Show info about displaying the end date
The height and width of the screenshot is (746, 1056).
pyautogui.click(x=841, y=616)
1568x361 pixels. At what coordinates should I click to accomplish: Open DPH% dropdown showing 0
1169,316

---

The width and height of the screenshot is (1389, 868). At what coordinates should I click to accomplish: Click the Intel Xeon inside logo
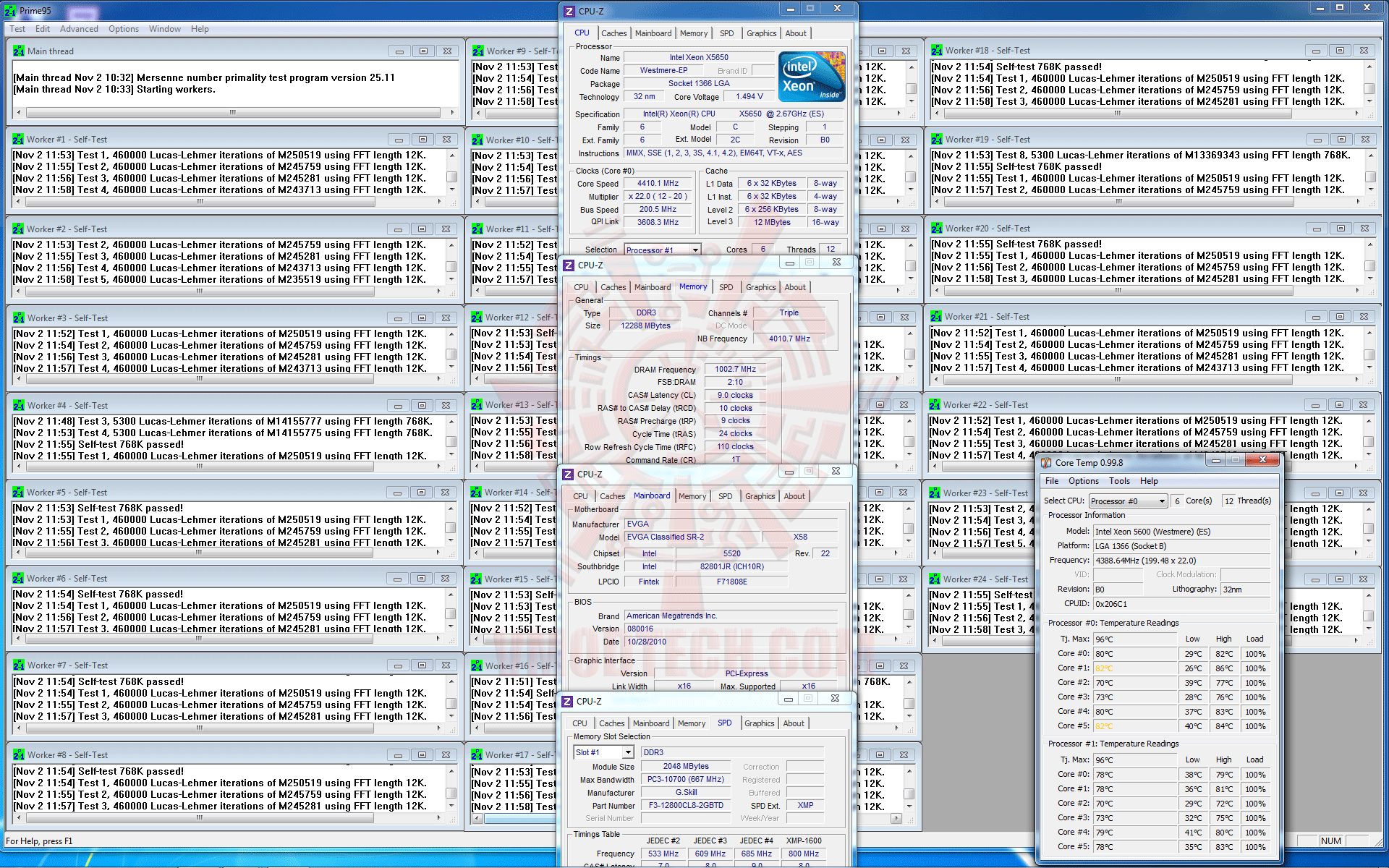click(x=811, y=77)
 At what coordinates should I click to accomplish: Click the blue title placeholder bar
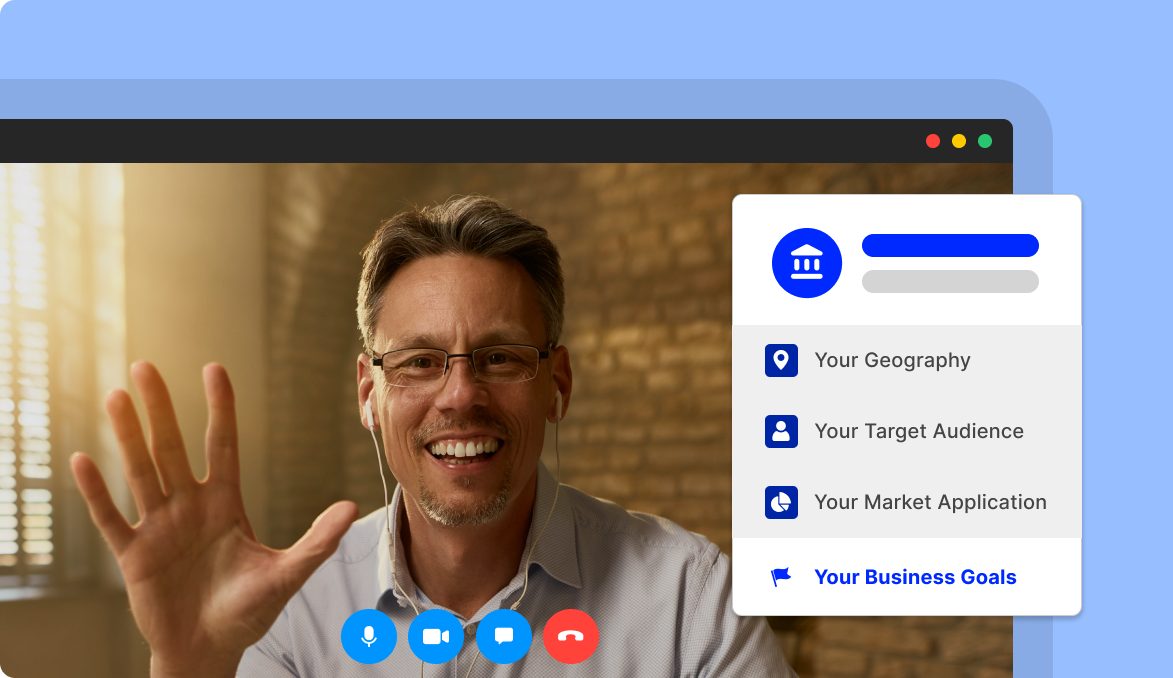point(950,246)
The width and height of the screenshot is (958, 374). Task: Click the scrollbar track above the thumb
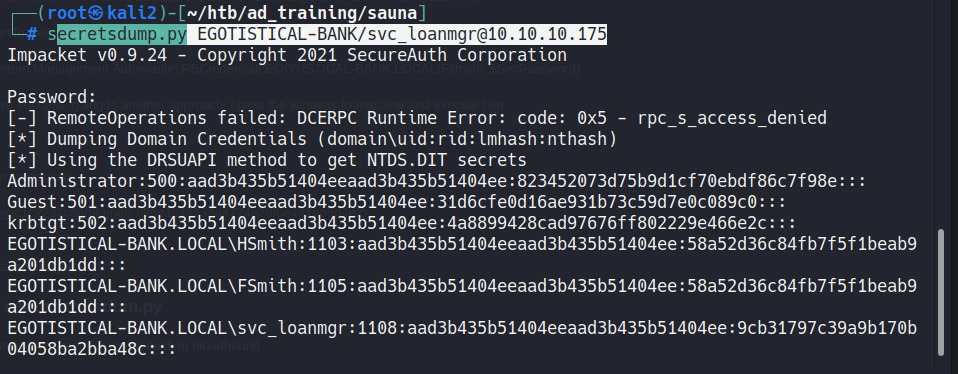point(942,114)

--

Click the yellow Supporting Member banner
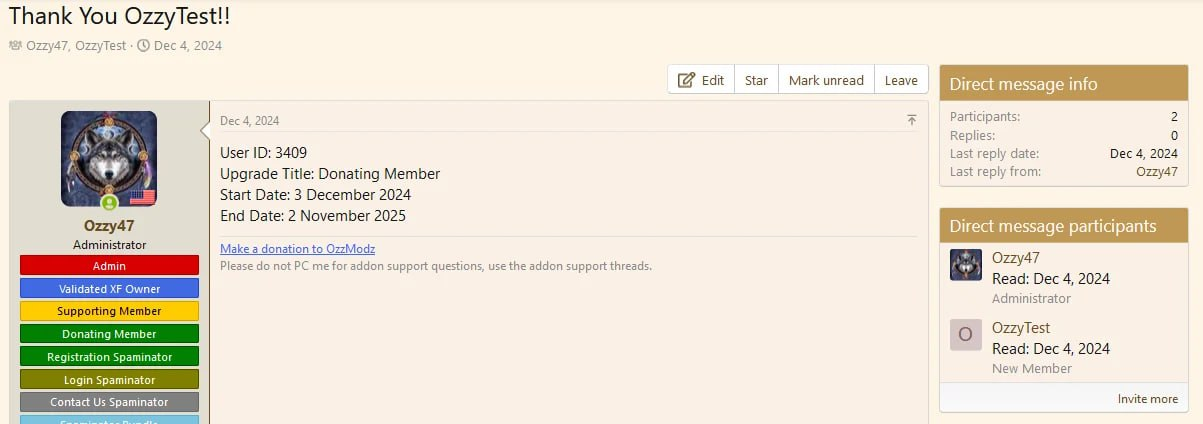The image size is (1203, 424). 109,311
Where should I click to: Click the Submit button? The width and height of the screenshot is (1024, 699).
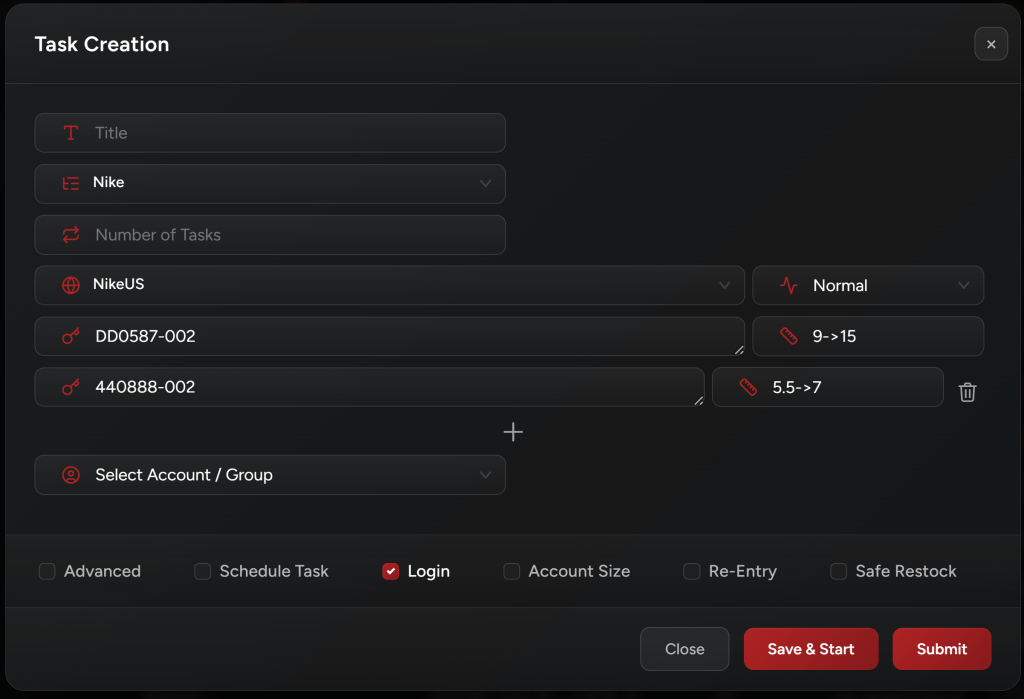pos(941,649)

Aim: Reproduce the data from the line containing "At what coordinates should I click to accomplish: Click the blue" through the line containing "point(942,114)", inclusive, without the pictures.

Problem solution:
 At what coordinates should I click to accomplish: Click the blue title placeholder bar
point(950,246)
The width and height of the screenshot is (958, 374). Task: Click the scrollbar track above the thumb
point(942,114)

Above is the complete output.